OKB – Obsesif kompulsif bozukluk
4 Mayıs 2020
KÖŞE YAZARLARI, Yüksel Civelek
Obsesif kompulsif bozukluk (OKB)
Hemen gülmeyin.
Hepimizde az da olsa var.
Hatta az değil, oldukça yoğun yaşayanları tanıyorum.

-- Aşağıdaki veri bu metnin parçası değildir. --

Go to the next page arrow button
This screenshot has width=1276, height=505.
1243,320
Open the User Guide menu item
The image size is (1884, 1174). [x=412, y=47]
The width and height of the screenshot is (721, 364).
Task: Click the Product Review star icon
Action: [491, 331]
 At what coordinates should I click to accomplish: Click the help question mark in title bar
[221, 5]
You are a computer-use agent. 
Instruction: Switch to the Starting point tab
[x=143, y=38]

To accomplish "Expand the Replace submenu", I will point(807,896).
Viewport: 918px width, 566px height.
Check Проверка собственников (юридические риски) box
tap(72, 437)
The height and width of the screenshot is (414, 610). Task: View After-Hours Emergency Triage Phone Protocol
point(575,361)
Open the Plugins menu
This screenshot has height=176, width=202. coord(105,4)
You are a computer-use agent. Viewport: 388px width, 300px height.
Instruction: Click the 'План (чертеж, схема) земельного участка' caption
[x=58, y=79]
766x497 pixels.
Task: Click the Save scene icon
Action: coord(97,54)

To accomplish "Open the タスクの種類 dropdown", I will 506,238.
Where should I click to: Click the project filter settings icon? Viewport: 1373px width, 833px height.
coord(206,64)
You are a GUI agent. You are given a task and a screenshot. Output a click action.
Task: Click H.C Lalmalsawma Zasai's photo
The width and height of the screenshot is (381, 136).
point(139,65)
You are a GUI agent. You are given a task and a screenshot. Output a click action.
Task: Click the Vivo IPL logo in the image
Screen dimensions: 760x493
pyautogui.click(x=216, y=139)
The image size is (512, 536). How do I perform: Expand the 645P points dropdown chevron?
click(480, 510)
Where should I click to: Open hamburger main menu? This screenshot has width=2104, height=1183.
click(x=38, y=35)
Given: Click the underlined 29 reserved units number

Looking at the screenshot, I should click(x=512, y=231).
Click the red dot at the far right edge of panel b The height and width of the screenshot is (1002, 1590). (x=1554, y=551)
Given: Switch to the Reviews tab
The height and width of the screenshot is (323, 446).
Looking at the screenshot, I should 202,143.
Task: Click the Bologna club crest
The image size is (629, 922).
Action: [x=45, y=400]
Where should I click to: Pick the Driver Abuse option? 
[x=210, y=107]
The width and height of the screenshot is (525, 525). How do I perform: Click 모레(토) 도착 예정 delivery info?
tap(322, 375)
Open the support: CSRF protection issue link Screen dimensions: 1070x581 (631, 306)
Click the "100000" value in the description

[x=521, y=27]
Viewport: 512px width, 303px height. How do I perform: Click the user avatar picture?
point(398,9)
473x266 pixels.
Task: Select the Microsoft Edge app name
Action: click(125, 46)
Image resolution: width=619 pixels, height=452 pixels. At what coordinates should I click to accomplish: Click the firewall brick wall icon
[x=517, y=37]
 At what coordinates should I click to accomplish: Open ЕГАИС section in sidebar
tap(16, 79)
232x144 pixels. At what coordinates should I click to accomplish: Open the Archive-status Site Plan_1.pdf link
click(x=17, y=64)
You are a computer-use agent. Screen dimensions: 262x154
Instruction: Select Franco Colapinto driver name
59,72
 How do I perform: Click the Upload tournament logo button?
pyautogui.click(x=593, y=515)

Bozuk plak gibi,tekrar tekrar aynı şeyleri söyler dururuz çok zaman.
Hayatım oldukça keyifsiz.
Metre kareye en az yüz problem düşüyor.
Az mı?
Çok değil.
Başka türlü yaşamayı bilmiyorum çünkü.
Normalim buyken, bana anormali anlatamazsın.
Anormallerden, rutin normaller yapmışım kendime.
Zoru seviyorum, anlayacağınız, kolayın yeri yok hayatımda.
En kolay elde edilen şeyler, ilk önce unutulan, bir kenara atılanlardır.
Zor elde edileni, elde tutmak, korumak fedakarlık gerektirir.
Günümüzde sistem ters çalışıyor.
Kolay da bulsak, zor da elde etsek, hemen satıveriyoruz, en yakınımızı bile.
İnsan çoğaldı, çevreler genişledi.
Üç kuruş verip elde edilen her şeyin, daha iyisi, daha güçlüsü, daha büyüğü mutlaka var.
Sorun eldeki de değil.
Sorun gözlerimizde.
Fena halde mütemadiyen aç…
Evet!
Aç gözlü ve tatminsiziz.
Çünkü, eldekiyle yetinmek, çok uzak artık bize.
Şimdi evlere tıkılınca, neler kaybettiğimize bir bakalım.
Bakalım da, şaşıp kalalım.
Şimdi söyle bakalım;
Kaldırım üzerinde, tabureye oturup içtiğin 1,5 Liralık çayı mı, loş ışıkta, müzikli ortamda 10 Liraya içtiğin çayı mı özledin?
Sokak ortasındaki daha güzeldi değil mi?